Fc Gamma Receptors and Complement Component 3 Facilitate Anti-fVIII Antibody Formation.

Anti-factor VIII (fVIII) alloantibodies, which can develop in patients with hemophilia A, limit the therapeutic options and increase morbidity and mortality of these patients. However, the factors that influence anti-fVIII antibody development remain incompletely understood. Recent studies suggest that Fc gamma receptors (FcgRs) may facilitate recognition and uptake of fVIII by recently developed or pre-existing naturally occurring anti-fVIII antibodies, providing a mechanism whereby the immune system may recognize fVIII following infusion.
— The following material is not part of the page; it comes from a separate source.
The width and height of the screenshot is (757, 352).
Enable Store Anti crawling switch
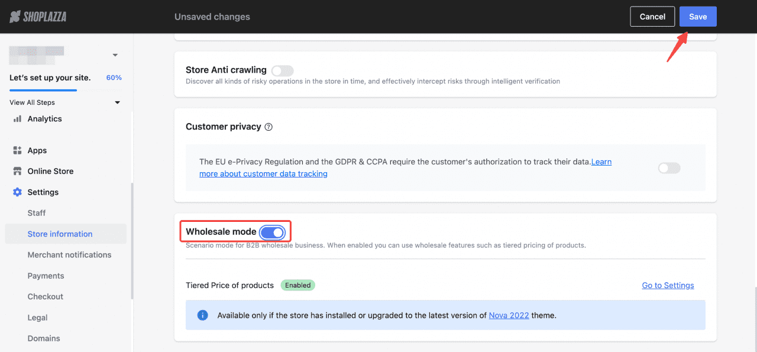283,70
However, the role of FcgRs in anti-fVIII antibody formation remains unknown. In order to define the influence of FcgRs on the development of anti-fVIII antibodies, fVIII was injected into WT or FcgR knockout recipients, followed by evaluation of anti-fVIII antibodies. Anti-fVIII antibodies were readily observed following fVIII injection into FcgR knockouts, with similar anti-fVIII antibody levels occurring in FcgR knockouts as detected in WT mice injected in parallel. As antibodies can also fix complement, providing a potential mechanism whereby anti-fVIII antibodies may influence anti-fVIII antibody formation independent of FcgRs, fVIII was also injected into complement component 3 (C3) knockout recipients in parallel. Similar to FcgR knockouts, C3 knockout recipients developed a robust response to fVIII, which was likewise similar to that observed in WT recipients. As FcgRs or C3 may compensate for each other in recipients only deficient in FcgRs or C3 alone, we generated mice deficient in both FcgRs and C3 to test for potential antibody effector redundancy in anti-fVIII antibody formation. Infusion of fVIII into FcgRs and C3 (FcgR x C3) double knockouts likewise induced anti-fVIII antibodies. However, unlike individual knockouts, anti-fVIII antibodies in FcgRs x C3 knockouts were initially lower than WT recipients, although anti-fVIII antibodies increased to WT levels following additional fVIII exposure. In contrast, infusion of RBCs expressing distinct alloantigens into FcgRs, C3 or FcgR x C3 knockout recipients either failed to change anti-RBC levels when compared to WT recipients or actually increased antibody responses, depending on the target antigen. Taken together, these results suggest FcgRs and C3 can differentially impact antibody formation following exposure to distinct alloantigens and that FcgRs and C3 work in concert to facilitate early anti-fVIII antibody formation.